Outstanding borrowings at March 31, 2018 and December 31, 2017 under the Credit Agreement were as follows:
March 31, 2018 | December 31, 2017 | |||||||
(in thousands) | ||||||||
Working Capital Facility | $ | 48,000 | $ | 48,000 | ||||
Acquisition Facility | 84,900 | 88,900 | ||||||
Total borrowings | 132,900 | 136,900 | ||||||
Debt issuance costs | 453 | 607 | ||||||
Long-term debt, including current portion | 132,447 | 136,293 | ||||||
Current portion of long-term debt | 132,447 | 136,293 | ||||||
Long-term debt | $ | — | $ | — |
The carrying value of our debt approximates fair value, as the borrowings under the Credit Agreement are considered to be priced at market for debt instruments having similar terms and conditions (Level 2 of the fair value hierarchy).

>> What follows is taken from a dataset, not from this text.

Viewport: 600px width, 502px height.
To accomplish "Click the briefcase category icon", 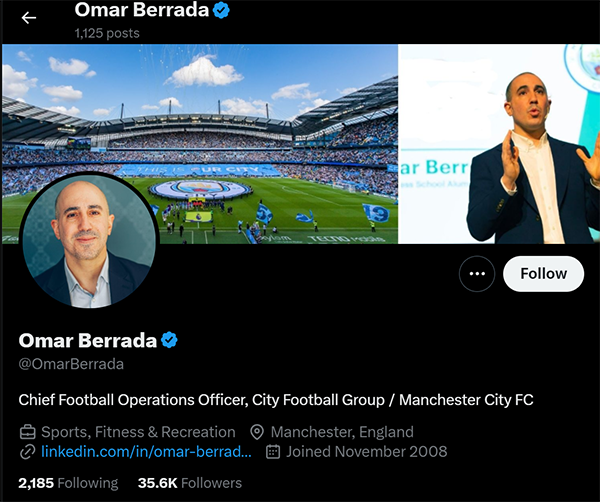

Borrowings under the Working Capital Facility are limited by a monthly borrowing base calculation as defined in the Credit Agreement. If, at any time, outstanding borrowings under the Working Capital Facility exceed our calculated borrowing base, a principal payment in the amount of the excess is due upon submission of the borrowing base calculation. Available borrowings under the Acquisition Facility may be limited by certain financial covenant ratios as defined in the Credit Agreement. The obligations under our Credit Agreement are secured by a first priority lien on substantially all of our assets.
All borrowings under the Credit Agreement bear interest, at our option, on a leveraged based grid pricing at (i) a base rate plus a margin of 1.25% to 2.75% per annum (“Base Rate Borrowing”) or (ii) an adjusted LIBOR rate plus a margin of 2.25% to 3.75% per annum (“LIBOR Borrowings”). The applicable margin is determined based on our leverage ratio, as defined in the Credit Agreement. Generally, the interest rate on our Credit Agreement borrowings ranged between 4.74% and 5.63% for the three months ended March 31, 2018 and 3.90% and 4.73% for the three months ended March 31, 2017. Interest on Base Rate Borrowings is payable monthly. Interest on LIBOR Borrowings is paid upon maturity of the underlying LIBOR contract, but no less often than quarterly. Commitment fees are charged at a rate of 0.50% on any unused credit and are payable quarterly. Interest paid during the three months ended March 31, 2018 and 2017 was $1.8 million and $1.6 million, respectively, including commitment fees.
Our Credit Agreement contains various customary affirmative and negative covenants and restrictive provisions. Our Credit Agreement also requires maintenance of certain financial covenants, including a combined total adjusted leverage ratio (as defined in our Credit Agreement) of not more than 4.0 to 1.0 and an interest coverage ratio (as defined in our Credit Agreement) of not less than 3.0 to 1.0. At March 31, 2018, our combined total adjusted leverage ratio was 3.53 to 1.0 and our interest coverage ratio was 3.01 to 1.0, pursuant to the Credit Agreement. Upon the occurrence and during the continuation of an event of default, subject to the terms and conditions of our Credit Agreement, the lenders may declare any outstanding principal of our Credit Agreement debt, together with accrued and unpaid interest, to be immediately due and payable and may exercise the other remedies set forth or referred to in our Credit Agreement. We were in compliance with all debt covenants as of March 31, 2018. Working capital borrowings, which are fully secured by our net working capital, are subject to a monthly borrowing base and are excluded from our debt compliance ratios.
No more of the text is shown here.